Lift out each line of the data that holds "width".
RECORDS FOR THE TASK Start Marker
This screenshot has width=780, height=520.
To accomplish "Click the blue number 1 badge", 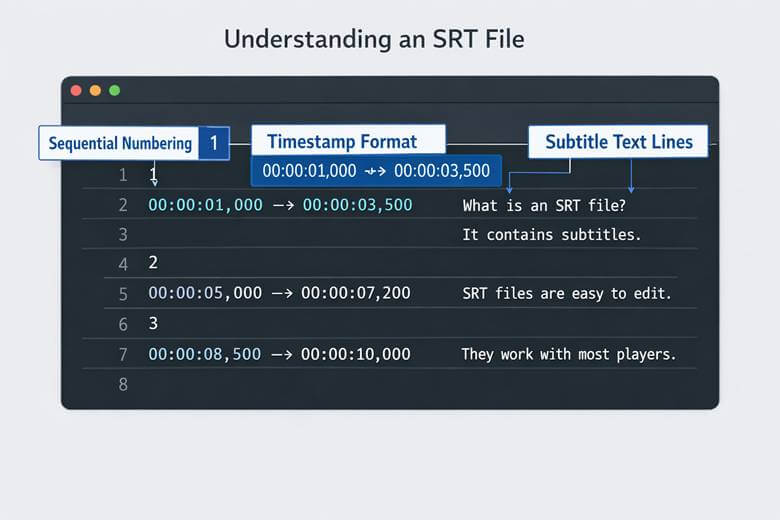I will (213, 143).
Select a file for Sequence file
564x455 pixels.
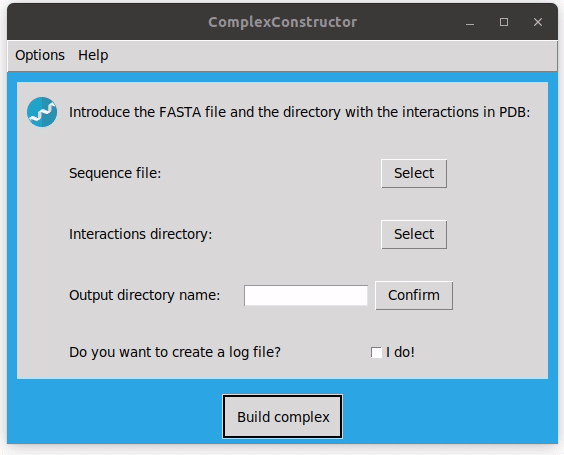pyautogui.click(x=414, y=173)
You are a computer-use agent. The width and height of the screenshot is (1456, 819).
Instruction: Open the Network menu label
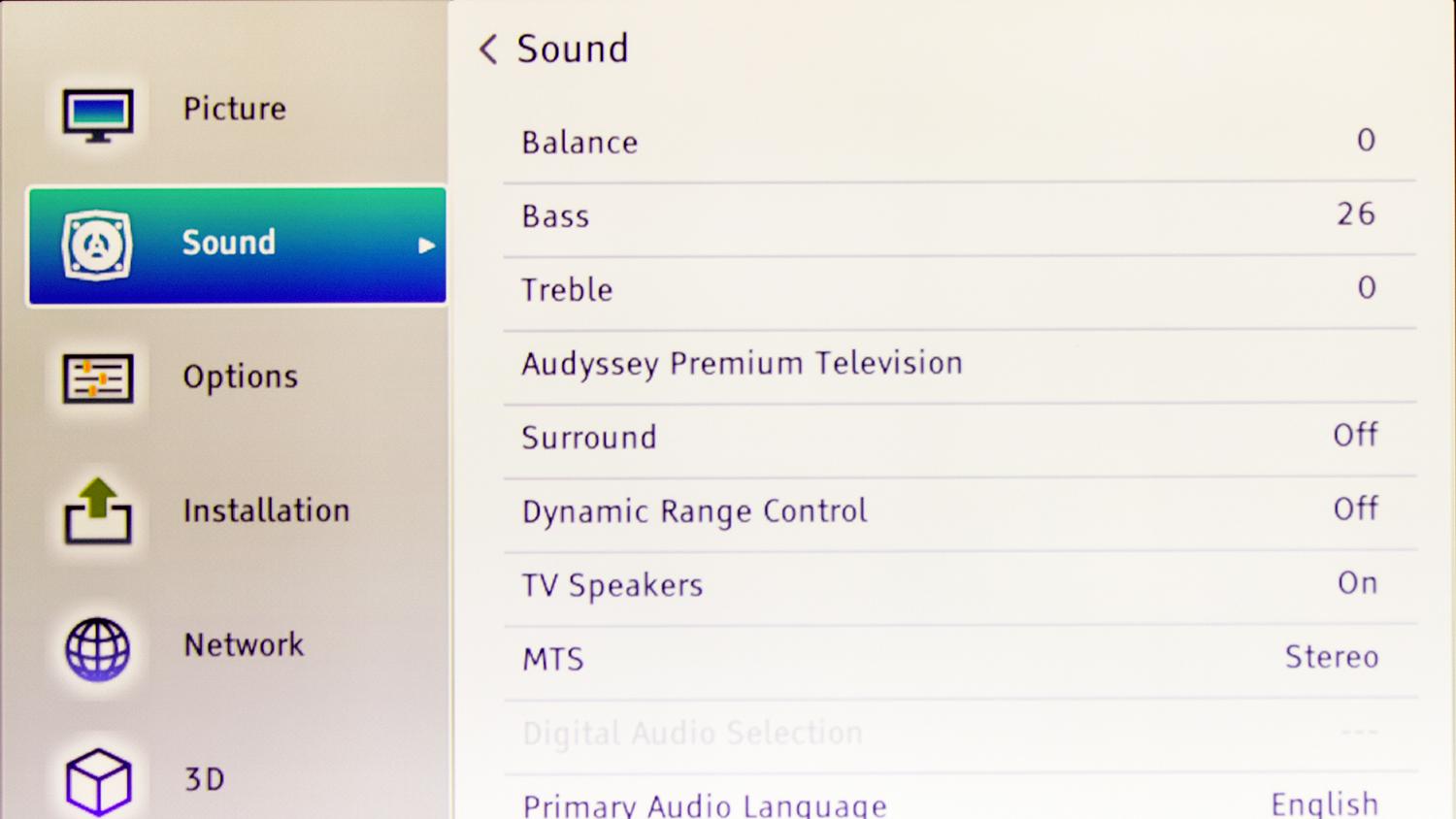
RECORDS FOR THE TASK End Marker
TASK SOLUTION:
This screenshot has width=780, height=520.
You are a computer-use agent. The width and height of the screenshot is (1456, 819).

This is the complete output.